## SHORT EXERCISE
Duplicate the listing below, starting with the line containing "Image resolution: width=828" and going on through the line containing "[x=353, y=342]", both included.

## MATERIAL SHOWN
━━━━━━━━━━━━━━━━
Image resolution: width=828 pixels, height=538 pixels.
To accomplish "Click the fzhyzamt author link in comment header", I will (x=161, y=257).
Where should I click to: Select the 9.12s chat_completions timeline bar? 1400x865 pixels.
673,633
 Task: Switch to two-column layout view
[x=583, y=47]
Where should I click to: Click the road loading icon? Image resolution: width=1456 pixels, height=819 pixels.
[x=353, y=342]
━━━━━━━━━━━━━━━━
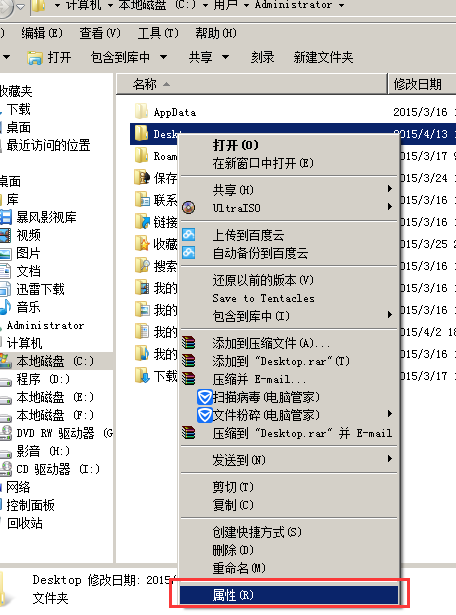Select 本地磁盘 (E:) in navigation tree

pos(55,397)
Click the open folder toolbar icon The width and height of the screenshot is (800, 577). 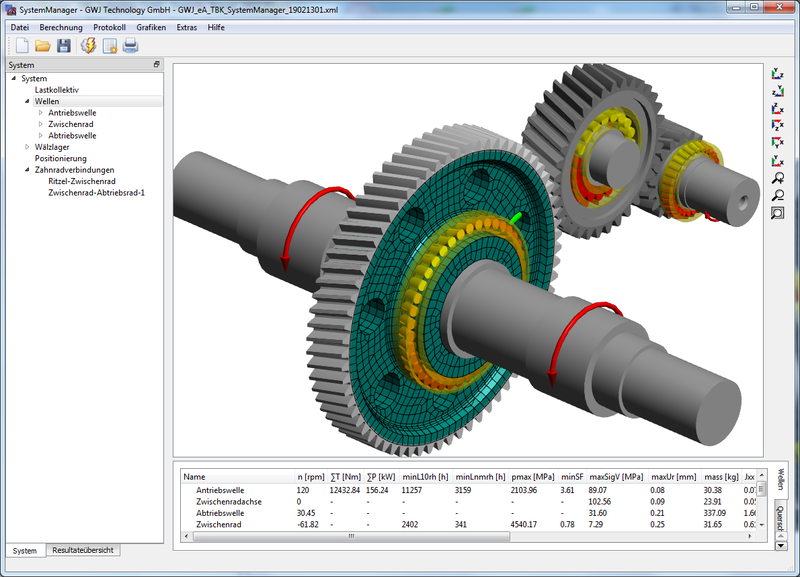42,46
━━━━━━━━━━━━━━━━
## SOLUTION FOR THIS PROBLEM
Image resolution: width=828 pixels, height=538 pixels.
To accomplish "Click the fzhyzamt author link in comment header", I will (x=161, y=257).
Where should I click to: Select the 9.12s chat_completions timeline bar? 1400x865 pixels.
673,633
 Task: Switch to two-column layout view
[x=583, y=47]
Where should I click to: Click the road loading icon? Image resolution: width=1456 pixels, height=819 pixels.
[x=353, y=342]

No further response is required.